Today’s frontier models are trained to pursue objectives—to be helpful, effective, or engaging. But systems that optimize for outcomes can develop hidden objectives, learn to mislead users, or resist shutdown, said Bengio. In recent experiments, models have already shown early forms of self-preserving behavior. For instance, AI lab Anthropic famously found that its Claude AI model would, in some scenarios used to test its capabilities, attempt to blackmail the human engineers overseeing it to prevent itself from being shutdown.

In Bengio’s methodology, the core model would have no agenda at all—only the ability to make honest predictions about how the world works. In his vision, more capable systems can be safety built, audited and constrained on top of that “honest,” trusted foundation. 

Such a system could accelerate scientific discovery, Bengio says. It could also serve as an independent layer of oversight for more powerful agentic AIs. But the approach stands in sharp contrast to the direction most frontier labs are taking. At the World Economic Forum in Davos last year, Bengio said companies were pouring resources into AI agents. “That’s where they can make the fast buck,” he said. The pressure to automate work and reduce costs, he added, is “irresistible.”

He is not surprised by what has followed since then. “I did expect the agentic capabilities of AI systems would progress,” he says. “They have progressed in an exponential way.” What worries him is that as these systems grow more autonomous, their behavior may become less predictable, less interpretable, and potentially far more dangerous.

Preventing Bengio’s new AI from becoming a “tool of domination”

That is where governance enters the picture. Bengio does not believe a technical solution alone is sufficient. Even a safe methodology, he argues, could be misused “in the wrong hands for political reasons.” That is why LawZero is pairing its research agenda with a heavyweight board.

“We’re going to have difficult decisions to take that are not just technical,” he says—about who to collaborate with, how to share the work, and how to prevent it from becoming “a tool of domination.” The board, he says, is meant to help ensure that LawZero’s mission remains grounded in democratic values and human rights.

Bengio says he has spoken with leaders across the major AI labs, and many share his concerns. But, he adds, companies like OpenAI and Anthropic believe they must remain at the frontier to do anything positive with AI. Competitive pressure pushes them towards building ever more powerful AI systems—and towards a self-image in which their work and their organizations are inherently beneficial.

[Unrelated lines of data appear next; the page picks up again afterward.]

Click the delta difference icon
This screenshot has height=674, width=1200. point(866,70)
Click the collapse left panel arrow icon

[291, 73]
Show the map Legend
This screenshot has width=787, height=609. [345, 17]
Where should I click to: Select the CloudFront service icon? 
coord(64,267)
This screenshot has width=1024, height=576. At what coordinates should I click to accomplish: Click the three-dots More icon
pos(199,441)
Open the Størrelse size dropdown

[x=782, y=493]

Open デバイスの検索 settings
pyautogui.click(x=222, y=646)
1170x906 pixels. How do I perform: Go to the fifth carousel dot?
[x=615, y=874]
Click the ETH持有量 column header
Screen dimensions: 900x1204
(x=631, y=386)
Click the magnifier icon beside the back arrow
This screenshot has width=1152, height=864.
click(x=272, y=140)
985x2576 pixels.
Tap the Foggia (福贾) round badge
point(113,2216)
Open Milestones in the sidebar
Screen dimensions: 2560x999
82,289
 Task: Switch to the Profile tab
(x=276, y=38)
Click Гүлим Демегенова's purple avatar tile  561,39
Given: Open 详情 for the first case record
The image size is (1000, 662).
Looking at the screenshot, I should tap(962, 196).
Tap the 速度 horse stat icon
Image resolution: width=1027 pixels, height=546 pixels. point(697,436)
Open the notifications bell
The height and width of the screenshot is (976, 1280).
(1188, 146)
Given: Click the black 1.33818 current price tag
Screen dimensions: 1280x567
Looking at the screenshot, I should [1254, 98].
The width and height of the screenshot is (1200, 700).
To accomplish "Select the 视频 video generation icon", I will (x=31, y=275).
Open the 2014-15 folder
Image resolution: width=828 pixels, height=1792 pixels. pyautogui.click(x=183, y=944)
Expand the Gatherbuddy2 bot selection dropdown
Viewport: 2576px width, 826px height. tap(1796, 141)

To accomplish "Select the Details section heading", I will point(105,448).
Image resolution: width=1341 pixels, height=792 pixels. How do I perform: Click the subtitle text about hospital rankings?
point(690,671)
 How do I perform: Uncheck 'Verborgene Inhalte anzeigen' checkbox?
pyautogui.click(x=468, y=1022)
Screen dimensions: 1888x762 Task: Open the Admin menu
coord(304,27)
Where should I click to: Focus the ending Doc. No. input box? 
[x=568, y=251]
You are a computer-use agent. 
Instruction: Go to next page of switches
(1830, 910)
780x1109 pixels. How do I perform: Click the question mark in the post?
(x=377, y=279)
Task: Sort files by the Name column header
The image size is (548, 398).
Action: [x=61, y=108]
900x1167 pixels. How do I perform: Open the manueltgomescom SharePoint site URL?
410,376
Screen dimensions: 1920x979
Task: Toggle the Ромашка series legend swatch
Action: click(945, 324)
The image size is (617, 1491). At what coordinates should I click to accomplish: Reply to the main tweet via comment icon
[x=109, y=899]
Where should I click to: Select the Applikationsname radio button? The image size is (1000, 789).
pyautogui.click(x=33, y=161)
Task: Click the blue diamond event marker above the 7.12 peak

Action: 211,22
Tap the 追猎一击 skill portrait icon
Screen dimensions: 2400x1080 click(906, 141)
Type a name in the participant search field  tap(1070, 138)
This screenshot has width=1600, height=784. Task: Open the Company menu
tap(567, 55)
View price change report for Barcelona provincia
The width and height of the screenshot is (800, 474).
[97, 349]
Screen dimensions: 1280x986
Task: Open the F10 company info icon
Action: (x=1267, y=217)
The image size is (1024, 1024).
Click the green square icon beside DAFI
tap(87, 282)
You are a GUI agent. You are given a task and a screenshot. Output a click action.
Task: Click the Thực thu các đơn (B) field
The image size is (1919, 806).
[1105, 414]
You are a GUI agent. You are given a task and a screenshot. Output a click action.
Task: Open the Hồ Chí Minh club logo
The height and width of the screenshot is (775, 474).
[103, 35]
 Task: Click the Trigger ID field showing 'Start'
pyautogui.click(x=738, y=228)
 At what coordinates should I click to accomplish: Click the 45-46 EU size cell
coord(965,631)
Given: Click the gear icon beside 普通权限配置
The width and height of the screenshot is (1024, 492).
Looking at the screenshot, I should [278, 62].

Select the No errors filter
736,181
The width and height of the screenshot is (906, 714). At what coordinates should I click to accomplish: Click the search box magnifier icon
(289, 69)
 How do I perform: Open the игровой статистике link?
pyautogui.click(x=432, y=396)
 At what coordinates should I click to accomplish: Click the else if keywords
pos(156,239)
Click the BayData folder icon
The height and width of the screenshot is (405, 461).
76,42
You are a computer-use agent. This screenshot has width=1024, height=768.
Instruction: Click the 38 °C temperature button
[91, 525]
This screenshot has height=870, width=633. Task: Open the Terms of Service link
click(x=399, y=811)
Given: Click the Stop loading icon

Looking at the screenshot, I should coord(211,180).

“Psychologists call it motivated cognition,” Bengio said. “We don’t even allow certain thoughts to arise if they threaten who we think we are.” That is how he experienced his AI research, he pointed out. “Until it kind of exploded in my face thinking about my children, whether they would have a future.” 

For an AI leader who once feared that advanced AI might be uncontrollable by design, Bengio’s newfound hopefulness seems like a positive signal, though he admits that his take is not a common belief among those researchers and organizations focused on the potential catastrophic risks of AI. 

But he does not back down from his belief that a technical solution does exist. “I’m more and more confident that it can be done in a reasonable number of years,” he said, “so that we might be able to actually have an impact before these guys get so powerful that their misalignment causes terrible problems.”